#### Quoted passage:
= Beginning of Section =

Report: Medicaid Expansion Would Create 28,500 New Jobs in Alabama in its First Four Years
As an engine for job creation, Medicaid expansion in its first four years would create nearly 80% as many jobs as exist in Alabama’s automobile and auto parts manufacturing industries, an Alabama Arise analysis of a new report by the Commonwealth Fund and George Washington University’s Milken Institute School of Public Health shows.
The May 20 report, “The Economic and Employment Effects of Medicaid Expansion Under the American Rescue Plan,” estimates that extending health coverage to Alabama adults with low incomes would create 28,500 new jobs between 2022 and 2025. By comparison, Alabama’s entire automobile and auto parts manufacturing industries employed an annual average of 36,000 workers in 2020, according to the Bureau of Labor Statistics.
About half the growth generated by Alabama’s Medicaid expansion would occur in health care jobs, with an additional 3,200 in retail, 2,100 in construction, 800 in finance and insurance, and 8,200 in other sectors. Nationwide, the report finds that Medicaid expansion in Alabama and 13 other states would create 1 million jobs and increase federal revenue to the new expansion states by an average of $49 billion annually in the first four years.
“The expansion of Medicaid will create many jobs for individuals and make our workforce more productive,” said David Spillers, chief executive officer of the Huntsville Hospital Health System. “Hospitals in the Huntsville area are economic engines, directly employing 12,126 people, and a study found that investing in health care infrastructure through expansion would create approximately 30,000 new jobs statewide. It is the fiscally responsible thing to do.”
If Alabama expands Medicaid, an estimated 340,000 individuals will gain affordable health insurance through the Medicaid program, the report projects. Alabama’s uninsured rate would fall by nearly half. In the process, Alabama would gain more than $2 billion in net federal revenue and $50 million in state and local revenue.
The American Rescue Plan Act, passed by Congress in March, offers the 14 states that have not yet implemented Medicaid expansion a two-year boost in the federal match for their existing Medicaid programs if they move forward with the new coverage. The value of the incentive for Alabama would be $732 million over the two years, according to an average of estimates from four national health policy organizations and the federal government. This funding would offset the full state cost of Medicaid expansion for more than four years by one projection.

= End of Section =

Stored items

= Beginning of Section =

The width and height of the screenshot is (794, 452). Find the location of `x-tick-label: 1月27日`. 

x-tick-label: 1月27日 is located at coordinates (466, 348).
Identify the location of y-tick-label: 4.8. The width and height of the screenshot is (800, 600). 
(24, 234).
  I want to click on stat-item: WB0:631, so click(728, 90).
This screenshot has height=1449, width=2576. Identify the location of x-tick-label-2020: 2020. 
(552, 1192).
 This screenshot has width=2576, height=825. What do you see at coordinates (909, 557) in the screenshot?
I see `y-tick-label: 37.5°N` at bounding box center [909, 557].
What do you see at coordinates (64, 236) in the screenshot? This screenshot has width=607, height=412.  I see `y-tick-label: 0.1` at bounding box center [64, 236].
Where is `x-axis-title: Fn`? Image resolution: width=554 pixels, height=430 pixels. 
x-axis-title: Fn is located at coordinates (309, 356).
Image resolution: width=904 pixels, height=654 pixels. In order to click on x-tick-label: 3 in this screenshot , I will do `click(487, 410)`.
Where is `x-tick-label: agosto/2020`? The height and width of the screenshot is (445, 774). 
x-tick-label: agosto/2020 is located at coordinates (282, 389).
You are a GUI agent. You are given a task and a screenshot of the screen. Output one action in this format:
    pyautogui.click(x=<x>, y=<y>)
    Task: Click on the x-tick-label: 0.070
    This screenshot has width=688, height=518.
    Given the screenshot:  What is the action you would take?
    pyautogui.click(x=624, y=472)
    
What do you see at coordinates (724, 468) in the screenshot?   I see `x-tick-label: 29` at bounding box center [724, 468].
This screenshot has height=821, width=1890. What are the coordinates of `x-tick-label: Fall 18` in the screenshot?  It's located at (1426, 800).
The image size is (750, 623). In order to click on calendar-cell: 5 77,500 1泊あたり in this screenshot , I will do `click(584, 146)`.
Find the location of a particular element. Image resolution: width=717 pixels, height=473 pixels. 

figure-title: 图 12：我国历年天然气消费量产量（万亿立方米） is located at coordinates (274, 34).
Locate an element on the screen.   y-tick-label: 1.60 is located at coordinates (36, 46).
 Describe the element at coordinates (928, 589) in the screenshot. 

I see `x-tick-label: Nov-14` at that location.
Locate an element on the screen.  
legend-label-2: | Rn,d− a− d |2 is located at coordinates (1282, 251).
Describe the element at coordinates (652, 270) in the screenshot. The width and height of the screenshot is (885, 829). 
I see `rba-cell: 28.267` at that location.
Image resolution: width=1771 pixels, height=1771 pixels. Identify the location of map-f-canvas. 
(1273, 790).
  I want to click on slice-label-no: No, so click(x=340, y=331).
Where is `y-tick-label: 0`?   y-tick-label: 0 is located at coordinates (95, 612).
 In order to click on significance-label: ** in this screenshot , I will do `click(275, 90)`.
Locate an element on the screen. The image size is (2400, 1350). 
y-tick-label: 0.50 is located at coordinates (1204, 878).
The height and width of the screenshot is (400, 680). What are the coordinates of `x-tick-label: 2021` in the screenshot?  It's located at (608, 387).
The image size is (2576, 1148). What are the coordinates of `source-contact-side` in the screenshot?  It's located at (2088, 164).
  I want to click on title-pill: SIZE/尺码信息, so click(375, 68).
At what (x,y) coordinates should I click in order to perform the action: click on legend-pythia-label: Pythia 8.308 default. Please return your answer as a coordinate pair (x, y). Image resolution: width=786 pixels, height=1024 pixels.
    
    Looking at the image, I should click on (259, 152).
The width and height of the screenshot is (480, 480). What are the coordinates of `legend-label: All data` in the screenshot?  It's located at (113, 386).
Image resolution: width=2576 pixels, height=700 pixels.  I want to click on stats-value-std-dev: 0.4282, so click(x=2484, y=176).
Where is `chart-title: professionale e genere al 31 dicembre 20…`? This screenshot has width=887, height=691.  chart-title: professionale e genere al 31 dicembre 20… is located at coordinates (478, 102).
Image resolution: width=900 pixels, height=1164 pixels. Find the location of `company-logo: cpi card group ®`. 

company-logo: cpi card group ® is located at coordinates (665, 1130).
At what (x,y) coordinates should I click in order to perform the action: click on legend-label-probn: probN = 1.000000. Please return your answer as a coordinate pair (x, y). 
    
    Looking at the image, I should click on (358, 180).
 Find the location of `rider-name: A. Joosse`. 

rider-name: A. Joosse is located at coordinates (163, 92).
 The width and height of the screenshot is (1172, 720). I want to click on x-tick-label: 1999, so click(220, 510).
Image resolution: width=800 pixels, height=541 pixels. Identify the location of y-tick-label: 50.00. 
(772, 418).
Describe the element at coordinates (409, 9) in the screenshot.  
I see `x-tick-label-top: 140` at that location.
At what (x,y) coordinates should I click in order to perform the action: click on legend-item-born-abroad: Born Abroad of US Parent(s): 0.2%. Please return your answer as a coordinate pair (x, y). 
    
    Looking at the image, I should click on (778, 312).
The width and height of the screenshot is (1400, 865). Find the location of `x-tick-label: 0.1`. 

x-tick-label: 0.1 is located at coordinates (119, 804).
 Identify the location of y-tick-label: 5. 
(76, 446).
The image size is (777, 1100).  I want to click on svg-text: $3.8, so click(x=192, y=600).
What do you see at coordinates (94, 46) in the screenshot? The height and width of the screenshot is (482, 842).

= End of Section =

#### What to work on:
1. Output the Medicaid expansion report word for word, covering everything from "If Alabama expands" down to "by one projection.".
2. Finish out the next part of the Medicaid expansion report, picking up right after its final sentence.

#### Per-task outputs:
1.
If Alabama expands Medicaid, an estimated 340,000 individuals will gain affordable health insurance through the Medicaid program, the report projects. Alabama’s uninsured rate would fall by nearly half. In the process, Alabama would gain more than $2 billion in net federal revenue and $50 million in state and local revenue.
The American Rescue Plan Act, passed by Congress in March, offers the 14 states that have not yet implemented Medicaid expansion a two-year boost in the federal match for their existing Medicaid programs if they move forward with the new coverage. The value of the incentive for Alabama would be $732 million over the two years, according to an average of estimates from four national health policy organizations and the federal government. This funding would offset the full state cost of Medicaid expansion for more than four years by one projection.

2.
Job creation is just one component of Medicaid expansion’s economic impact. Circulation of new federal dollars throughout local and state economies would stabilize rural hospitals and revitalize communities hard hit by the COVID-19 pandemic. It also would result in better health outcomes for people with low incomes across the state.
On May 20, hundreds of Alabamians who support Medicaid expansion called Gov. Kay Ivey’s office asking her to expand Medicaid. Supporters made an estimated 1,300 calls over a period of three days. And earlier this spring, more than 600 Alabama medical professionals and faith leaders signed letters to Ivey asking her to expand Medicaid.
“The fastest way to create jobs in our health care sector is to expand Medicaid. With the stroke of a pen, Governor Ivey could provide a pathway to health care for 340,000 Alabamians and create more than 14,000 health care jobs,” said Jane Adams, campaign director of Alabama Arise and director of the Cover Alabama Coalition.
The Cover Alabama Coalition is a nonpartisan alliance of 93 advocacy groups, businesses, community organizations, consumer groups, health care providers and religious congregations advocating for the state of Alabama to provide quality, affordable health coverage to its residents and implement a sustainable health care system.